** BEGIN Material to process **

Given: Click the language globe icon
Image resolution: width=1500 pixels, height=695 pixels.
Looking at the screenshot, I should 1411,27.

** END Material to process **
** BEGIN Material to process **

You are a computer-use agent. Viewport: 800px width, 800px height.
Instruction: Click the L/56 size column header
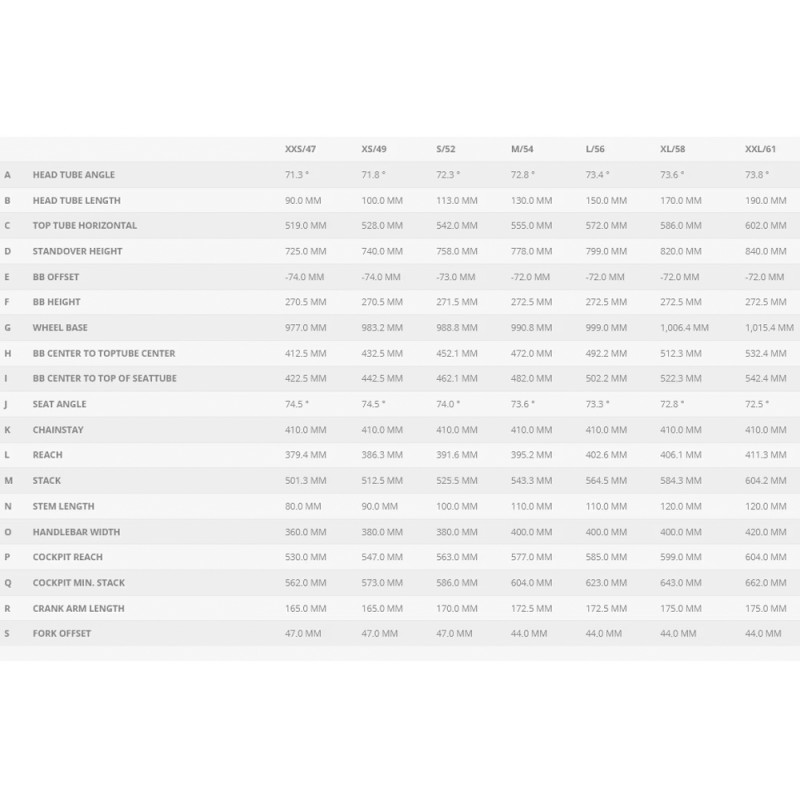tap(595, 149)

** END Material to process **

**To be done**
Please rewrite the lines between the ones holding "You are a computer-use" and "tap(595, 149)", inclusive, raising every coordinate in the answers by 22 and leaving the pictures out.

**Response to this exercise**
You are a computer-use agent. Viewport: 800px width, 800px height.
Instruction: Click the L/56 size column header
tap(617, 171)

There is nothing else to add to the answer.